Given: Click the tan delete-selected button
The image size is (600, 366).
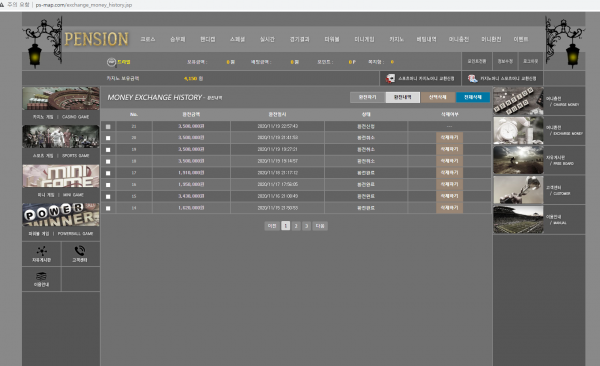Looking at the screenshot, I should (x=438, y=97).
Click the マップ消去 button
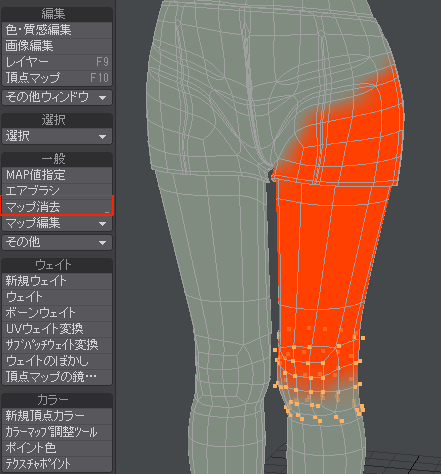Image resolution: width=441 pixels, height=474 pixels. tap(57, 207)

● ● ● ● ●

*WHAT YOU SHOULD DO*. Pictures stay out of the answer; the rest of the listing above is returned exactly.

*RESPONSE BOX*.
Given: Click the tan delete-selected button
The image size is (600, 366).
Looking at the screenshot, I should (x=438, y=97).
Click the マップ消去 button
Image resolution: width=441 pixels, height=474 pixels. tap(57, 207)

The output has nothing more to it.